After Meisenkothen presented the press releases to Yale, seeking more information, the university secretary responded by saying her earlier comments to him - that Yale had not received any gifts from Schmidheiny or Avina at all - were based on a search of electronic files. A later search unearthed a 1995 grant related to sustainable development in Latin America, not the grants mentioned in the press releases, "but we do not doubt that it was received," university Secretary Kimberly M. Goff-Crews wrote to Meisenkothen.
A Yale spokesman said the donations would not be considered significant, and for details referred to the letter from Goff-Crews to Meisenkothen.
It should be clear here that Esty was not involved in Yale's response about the donations and is not accused of any wrongdoing in connection with the donations.

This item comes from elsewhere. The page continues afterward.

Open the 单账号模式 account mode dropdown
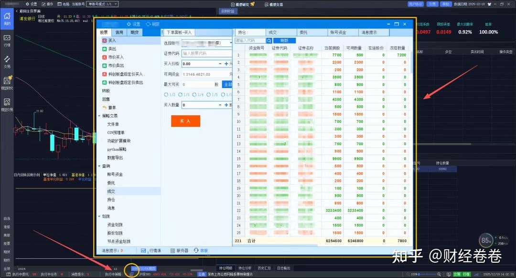Image resolution: width=516 pixels, height=278 pixels. click(x=103, y=4)
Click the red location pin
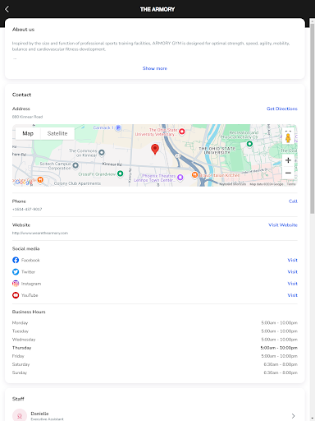Viewport: 315px width, 421px height. pyautogui.click(x=155, y=149)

As for Yale, it's either reassuring or disconcerting to hear that even the great university struggles with such housekeeping items as donations in the $50,000 range from major foundations, not in the Civil War era but in the 1990s.
The broader issue here is what, if anything, Yale ought to do about Stephan Schmidheiny's honorary degree now that the Italian courts have come down harshly on Schmidheiny's past. Yale might do itself a service by convening a faculty committee to look into Schmidheiny's history while the Italian supreme court hears the appeal, or at least afterward.